NOW, I'm not saying that the Baltimore Catechism is bad. But it most likely wasn't given the level of scrutiny that the CCC was given to make sure it was very clear.

God Bless.


#6

[quote="phil19034, post:5, topic:350908"]
Let's also keep two things in mind regarding the Baltimore Catechism (I'm paraphrasing from my Archbishop):

1) It was never the official catechism of the entire Catholic Church (it was written by USCCB and for the Church in America)
2) It might use some language that today is used a little differently today.

NOW, I'm not saying that the Baltimore Catechism is bad. But it most likely wasn't given the level of scrutiny that the CCC was given to make sure it was very clear.

God Bless.

[/quote]

That is certainly true. From the universal Catechism of the Catholic Church which uses the word detestation rather than hatred in the Baltimore Catechism: Contrition
1451 Among the penitent's acts contrition occupies first place. Contrition is "sorrow of the soul and detestation for the sin committed, together with the resolution not to sin again." 50
1452 When it arises from a love by which God is loved above all else, contrition is called "perfect" (contrition of charity). Such contrition remits venial sins; it also obtains forgiveness of mortal sins if it includes the firm resolution to have recourse to sacramental confession as soon as possible. 51

1453 The contrition called "imperfect" (or "attrition") is also a gift of God, a prompting of the Holy Spirit. It is born of the consideration of sin's ugliness or the fear of eternal damnation and the other penalties threatening the sinner (contrition of fear). Such a stirring of conscience can initiate an interior process which, under the prompting of grace, will be brought to completion by sacramental absolution. By itself however, imperfect contrition cannot obtain the forgiveness of grave sins, but it disposes one to obtain forgiveness in the sacrament of Penance. 52

Collins Dictionary
hatred (British): a feeling of intense dislike; enmity
hatred (American): strong dislike or ill will; hate
detestation: intense hatred; abhorrence


#7

Well, I didn’t detest the afore mentioned mortal sins. Does that mean my contrition wasn’t really contrition or only that it wasn’t perfect?


#8

The answer is in one version of the act of contrition, detestation of what was done, because of the punishment of hell, is sufficient.
O my God, I am heartily sorry for having offended Thee; And I detest all my sins because of Thy just punishment, But most of all, because I have offended Thee, my God, Who art all good and deserving of all my love. I firmly resolve, with the help of Thy Grace, to sin no more, and to avoid the near occasion of sin. Amen.


#9

Hatred of sin is that a person detests the sin because it blocks their union with Jesus Christ.

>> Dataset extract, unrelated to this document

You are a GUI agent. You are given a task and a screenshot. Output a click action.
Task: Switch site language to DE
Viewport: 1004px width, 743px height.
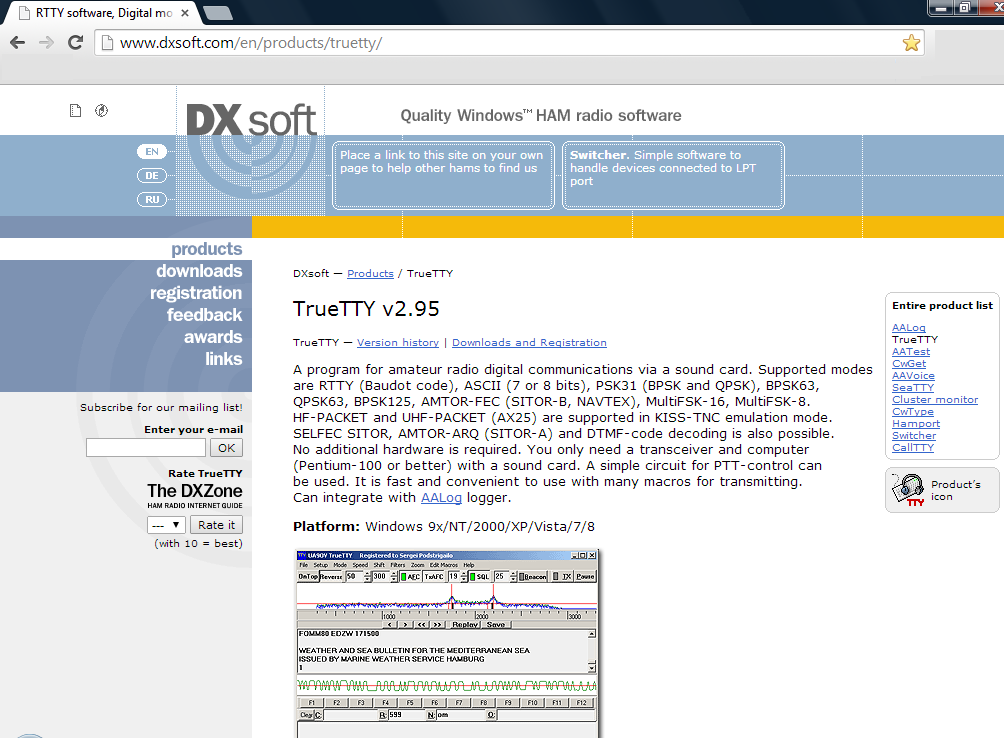[152, 175]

It is because of this intense dislike for the effects of the sinful act that a person resolves to remove the sin from their life. It doesn’t require that a person hate the act in itself for the act in itself may be good in other circumstances; unless the act in itself is evil.

For example, the sin of adultery. The act in itself is not bad, and is indeed an act that is a part of a sacramental bond in marriage.

What is hated is that this act has hurt the person’s relationship with Jesus Christ. This is expressed by the person’s confession or the perfect act of sorrowful love, that is, which includes the determination to avoid this devious act for which they expressed remorse.

May God bless and keep you. May God’s face shine on you. May God be kind to you and give you peace.